British Airways Technology Chaos, really caused by a power surge?

18 Sunday Jun 2017

Posted by Edouard Boris in Business Continuity, Cloud, Innovation, SAAS

Tags

Capacity Management, Incident Management, Service Management

Most people are questioning the BA’s version on how their entire Information System went down on May 27th 2017, impacting 75,000 passengers for up to 48 hours and will cost up to £80m.

British Airways states that a human error caused by an engineer who disconnected a power supply cable trigerred major outage due to a power surge.

The question is how a such outage lasted so long? The “power surge” term is misleading, because most people will think power in terms of electricity as opposed to Information Ecosystem.
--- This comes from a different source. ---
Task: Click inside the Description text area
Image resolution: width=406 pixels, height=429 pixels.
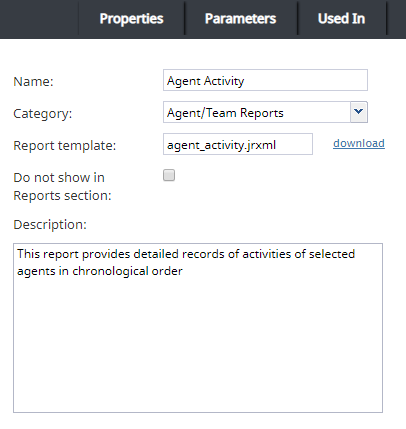Action: coord(198,328)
In terms of Service Outage Communication, the challenge is to inform without revealing some embarrassing facts, the challenge is to partially say the truth without lying. In this instance, I must admit that BA is doing a good job.

My theory is that BA’s system crashed as a result of the power outage, but BA’s team did not restart the entire ecosystem in sequence. My assumption is that BA’s system were all restarted simultaneously causing what they have called the “power surge“. The question is whether BA had a datacenter restart runbook, or not, and whether if the required documentation existed, whether it was ever tested.
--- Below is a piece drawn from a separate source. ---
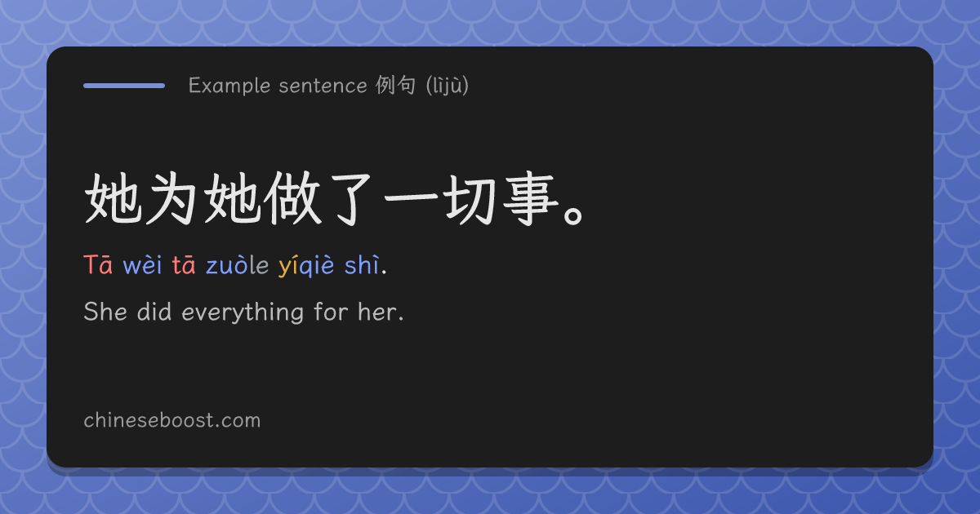Click the 切 character
Viewport: 980px width, 514px height.
point(472,199)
Complex ecosystems require to restart key Infrastructure components, but following a pre-established sequence. For example, the core storage first, then database cashing infrastructure followed by database systems, this is even more true with architectures based on microservices.

In other words, backend systems should be restarted first followed by frontends. If you do not follow a pre-established sequence, the different components of the ecosystems will randomly resume they operations and start “talking” and expect answers. When a non synchronised datacenter restart is performed, It is likely to end up with data corruption. Furthermore, as the front-end caching infrastructure is not warm, the backend will crash under the load, preventing the reopening of services.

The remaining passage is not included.